Cornwall fishing villages you need to visit

Fishing has been a way of life in Cornwall for hundreds of years and still continues to provide jobs and tourism to these wonderful Cornish villages to this day. Fishing villages all around the county still pull in interest even in the modern world that we live in today. A visit to one of these quaint locations will be like stepping back in time, with historic fishing cottages, bobbing boats in small, enclosed harbours and a close-knit culture unlike any other.

If you’re looking at choosing a caravan holiday park in Cornwall for your next staycation, then read on to find some of the best fishing villages to meander around on your visit.

Cornwall fishing villages you need to visit:

  • Padstow
  • St Mawes
  • Mevagissey
  • Mousehole
  • Port Isaac

Padstow

Padstow

Known to date back to the 6th century, Padstow is one of the best-known fishing villages in Cornwall and is thought to attract more than 500,000 visitors a year. Still a working port, Padstow is a quaint village with a lot to offer, including delicious food at one of its many restaurants. Home to Rick Stein’s Seafood Restaurant and at the end of the Camel Cycle Trail, the village is a great stopping point after a day of exploring the Cornish countryside.

| Things to do |
[1] Answer these questions using the text on Cornwall fishing villages.
(a) For how long has fishing been a way of life in Cornwall?
(b) How many villages appear in the list of fishing villages to visit?
(c) How many visitors a year is Padstow thought to attract?
[2] Reproduce the passage of the text on Cornwall fishing villages between "Fishing has been" and "unlike any other.", inclusive.

| Source excerpt |
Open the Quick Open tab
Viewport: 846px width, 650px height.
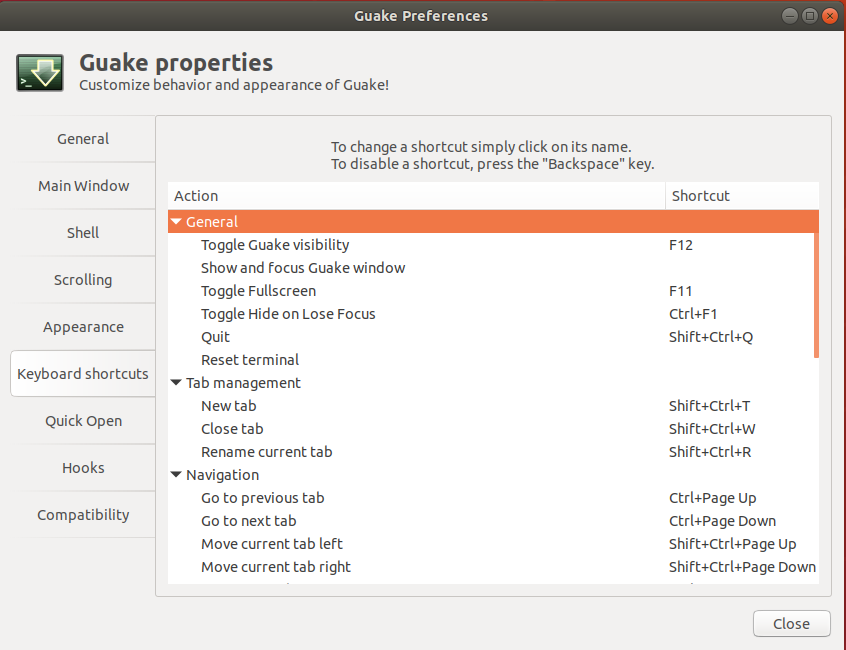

| Solutions in order |
[1]
(a) Hundreds of years
(b) Five
(c) More than 500,000

[2]
Fishing has been a way of life in Cornwall for hundreds of years and still continues to provide jobs and tourism to these wonderful Cornish villages to this day. Fishing villages all around the county still pull in interest even in the modern world that we live in today. A visit to one of these quaint locations will be like stepping back in time, with historic fishing cottages, bobbing boats in small, enclosed harbours and a close-knit culture unlike any other.